Autre pilier de la métaphysique triomphante Emmanuel Kant [9] (1724 - 1804), le randonneur de Königsberg [10] et premier des philosophes professionnels et universitaires. L’énorme machine-machination de la pensée occidentale prend alors son élan triomphal vers la bureaucratie d’état après la bureaucratie céleste (occidentale : l’Église ou chinoise : le mandarinat).

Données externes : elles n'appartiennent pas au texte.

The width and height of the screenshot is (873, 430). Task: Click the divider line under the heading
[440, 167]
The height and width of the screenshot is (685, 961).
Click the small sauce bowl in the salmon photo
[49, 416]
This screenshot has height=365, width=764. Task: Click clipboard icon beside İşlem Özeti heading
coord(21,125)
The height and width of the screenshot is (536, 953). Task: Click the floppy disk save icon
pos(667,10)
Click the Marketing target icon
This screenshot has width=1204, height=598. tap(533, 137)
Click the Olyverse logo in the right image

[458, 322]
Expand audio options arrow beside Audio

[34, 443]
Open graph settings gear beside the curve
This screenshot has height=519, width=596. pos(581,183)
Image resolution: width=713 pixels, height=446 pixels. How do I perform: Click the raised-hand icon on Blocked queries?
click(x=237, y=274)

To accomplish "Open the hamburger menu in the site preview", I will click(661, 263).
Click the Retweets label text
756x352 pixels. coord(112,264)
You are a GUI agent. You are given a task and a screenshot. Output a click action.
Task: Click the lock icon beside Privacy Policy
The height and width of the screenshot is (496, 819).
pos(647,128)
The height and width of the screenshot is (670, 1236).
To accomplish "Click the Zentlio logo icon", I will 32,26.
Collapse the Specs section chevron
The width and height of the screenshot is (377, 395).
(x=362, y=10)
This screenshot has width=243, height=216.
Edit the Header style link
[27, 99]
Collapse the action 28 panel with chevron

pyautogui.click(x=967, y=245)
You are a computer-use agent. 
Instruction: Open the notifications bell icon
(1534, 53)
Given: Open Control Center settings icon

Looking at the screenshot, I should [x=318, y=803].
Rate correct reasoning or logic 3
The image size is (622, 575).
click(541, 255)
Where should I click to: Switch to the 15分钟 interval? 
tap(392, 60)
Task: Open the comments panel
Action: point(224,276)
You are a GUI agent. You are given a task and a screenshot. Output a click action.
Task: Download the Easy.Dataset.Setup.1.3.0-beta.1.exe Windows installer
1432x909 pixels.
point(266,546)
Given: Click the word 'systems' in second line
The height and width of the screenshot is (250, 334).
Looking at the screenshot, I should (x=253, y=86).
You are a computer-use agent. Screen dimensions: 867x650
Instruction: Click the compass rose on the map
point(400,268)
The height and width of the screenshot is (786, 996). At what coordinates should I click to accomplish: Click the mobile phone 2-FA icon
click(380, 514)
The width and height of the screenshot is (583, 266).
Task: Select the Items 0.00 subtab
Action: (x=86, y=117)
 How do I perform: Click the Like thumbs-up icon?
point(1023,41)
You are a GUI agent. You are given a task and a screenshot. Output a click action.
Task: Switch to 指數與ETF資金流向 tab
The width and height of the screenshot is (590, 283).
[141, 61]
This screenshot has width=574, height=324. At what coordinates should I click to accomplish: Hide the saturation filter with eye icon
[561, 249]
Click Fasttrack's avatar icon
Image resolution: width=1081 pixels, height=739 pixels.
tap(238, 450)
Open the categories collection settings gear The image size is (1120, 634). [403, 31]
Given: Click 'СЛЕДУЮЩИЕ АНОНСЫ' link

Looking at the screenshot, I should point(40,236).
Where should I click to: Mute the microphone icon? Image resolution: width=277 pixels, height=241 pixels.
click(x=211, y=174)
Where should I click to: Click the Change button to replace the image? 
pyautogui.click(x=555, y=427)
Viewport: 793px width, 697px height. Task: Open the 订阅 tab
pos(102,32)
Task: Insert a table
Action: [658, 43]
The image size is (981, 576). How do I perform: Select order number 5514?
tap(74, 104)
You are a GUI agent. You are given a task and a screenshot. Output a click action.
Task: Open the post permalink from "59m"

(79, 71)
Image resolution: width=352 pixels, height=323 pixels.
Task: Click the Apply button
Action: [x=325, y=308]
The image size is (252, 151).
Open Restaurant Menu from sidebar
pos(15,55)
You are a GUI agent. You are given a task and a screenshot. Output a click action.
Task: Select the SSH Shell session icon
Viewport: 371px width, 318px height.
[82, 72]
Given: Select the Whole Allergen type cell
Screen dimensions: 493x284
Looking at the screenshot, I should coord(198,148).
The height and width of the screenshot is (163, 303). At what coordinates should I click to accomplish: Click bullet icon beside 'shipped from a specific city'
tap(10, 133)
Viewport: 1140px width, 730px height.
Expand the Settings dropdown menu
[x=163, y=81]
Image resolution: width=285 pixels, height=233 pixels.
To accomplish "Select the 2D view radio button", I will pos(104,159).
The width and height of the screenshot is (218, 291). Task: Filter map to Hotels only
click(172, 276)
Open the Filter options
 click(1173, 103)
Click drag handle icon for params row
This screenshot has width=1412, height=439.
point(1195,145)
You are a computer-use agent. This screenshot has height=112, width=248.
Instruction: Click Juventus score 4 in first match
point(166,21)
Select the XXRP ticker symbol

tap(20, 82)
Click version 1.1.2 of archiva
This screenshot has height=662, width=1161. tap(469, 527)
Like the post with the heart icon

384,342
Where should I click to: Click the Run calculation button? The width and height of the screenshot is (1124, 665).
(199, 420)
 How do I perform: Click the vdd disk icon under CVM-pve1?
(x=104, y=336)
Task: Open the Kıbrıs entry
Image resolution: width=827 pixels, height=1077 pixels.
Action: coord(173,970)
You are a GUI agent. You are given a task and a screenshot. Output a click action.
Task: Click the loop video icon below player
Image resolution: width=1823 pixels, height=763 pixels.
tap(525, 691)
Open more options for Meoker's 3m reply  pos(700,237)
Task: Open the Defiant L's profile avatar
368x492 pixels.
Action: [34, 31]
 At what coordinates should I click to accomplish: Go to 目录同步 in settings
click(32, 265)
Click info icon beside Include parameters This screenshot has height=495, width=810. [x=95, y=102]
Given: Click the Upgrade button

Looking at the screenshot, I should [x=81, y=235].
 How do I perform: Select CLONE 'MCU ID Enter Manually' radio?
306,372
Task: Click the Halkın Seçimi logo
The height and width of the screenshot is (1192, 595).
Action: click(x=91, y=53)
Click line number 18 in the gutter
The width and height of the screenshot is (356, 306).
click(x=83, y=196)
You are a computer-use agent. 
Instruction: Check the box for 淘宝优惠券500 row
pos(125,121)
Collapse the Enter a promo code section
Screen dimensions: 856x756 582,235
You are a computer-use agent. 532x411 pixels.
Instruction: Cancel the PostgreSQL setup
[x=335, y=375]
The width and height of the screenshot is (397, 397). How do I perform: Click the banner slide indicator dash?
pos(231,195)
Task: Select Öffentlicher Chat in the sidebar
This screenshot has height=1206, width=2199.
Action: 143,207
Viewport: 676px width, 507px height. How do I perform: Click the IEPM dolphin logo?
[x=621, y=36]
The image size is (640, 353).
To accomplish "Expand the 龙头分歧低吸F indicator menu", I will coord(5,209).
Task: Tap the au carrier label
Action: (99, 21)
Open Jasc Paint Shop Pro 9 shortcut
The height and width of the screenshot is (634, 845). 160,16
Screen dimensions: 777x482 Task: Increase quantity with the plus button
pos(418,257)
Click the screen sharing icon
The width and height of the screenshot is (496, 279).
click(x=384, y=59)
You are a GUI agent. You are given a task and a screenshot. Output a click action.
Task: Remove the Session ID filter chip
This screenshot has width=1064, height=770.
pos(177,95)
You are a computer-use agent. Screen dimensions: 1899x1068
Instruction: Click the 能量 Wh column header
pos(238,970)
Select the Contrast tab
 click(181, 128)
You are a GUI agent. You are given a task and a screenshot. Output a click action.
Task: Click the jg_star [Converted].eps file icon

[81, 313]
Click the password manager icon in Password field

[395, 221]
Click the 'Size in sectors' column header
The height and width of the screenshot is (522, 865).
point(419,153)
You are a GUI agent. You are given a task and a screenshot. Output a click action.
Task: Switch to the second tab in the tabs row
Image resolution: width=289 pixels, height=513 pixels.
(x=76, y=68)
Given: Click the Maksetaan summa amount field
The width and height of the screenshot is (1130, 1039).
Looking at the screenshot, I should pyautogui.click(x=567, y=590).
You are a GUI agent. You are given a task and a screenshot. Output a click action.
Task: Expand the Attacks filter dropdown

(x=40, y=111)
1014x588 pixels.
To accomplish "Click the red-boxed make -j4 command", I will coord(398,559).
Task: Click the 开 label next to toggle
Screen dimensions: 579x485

En guise de mise-en-bouche quelques mots sur la conception kantienne de Dieu [11]. Chez Kant, Dieu est une « idée » (relent de platonisme), l’ « idéal de la raison » (encore un méfait du logos). Comme objet d’idée, il est inconnaissable. Il n’est pas un principe servant à expliquer les phénomènes, c’est un concept régulateur, fonctionnel, qui introduit dans l’expérience une unité suprême. Le comme si sert de substitut à la preuve. Dieu est comme si il existait pour de vrai (argument bien connu des cours de récréation : « on fait comme si tu étais mort, ou gendarme ou cow-boy). Le comme si introduit une analogie moyennant un anthropomorphisme symbolique qui permet de penser Dieu comme un être de raison et de volonté. Dieu est un postulat de la raison pratico-éthique, donc un objet de foi. Après des arguments « savants », retour à la case départ de l’incontournable foi. L’idée de Dieu sert à valider l’éthique, à parler du Beau, de la Justice, du Droit, de patati et de patata, donc à ramener les contenus de pensée à un point d’unité intangible et validant. Il faudra des centaines de pages à Kant pour peaufiner ses concepts critiques et novateurs, souvent médits, toujours copiés. Kant, issu d’un milieu, piétiste et formé dans un Collegium de la même obédience, reste un chrétien convaincu, un théologien sous les oripeaux d’un philosophe rationaliste, puissant analyste et critique des mécanismes du raisonnement et du jugement, touche-à-tout et donc LE métaphysicien fondateur de la pensée totalisante comme système inclusif. Toutes les tentatives de dépassement du kantisme (Hegel, Marx…) se ramènent à un recyclage indigeste et refoulé de l’œuvre du maître de Königsberg.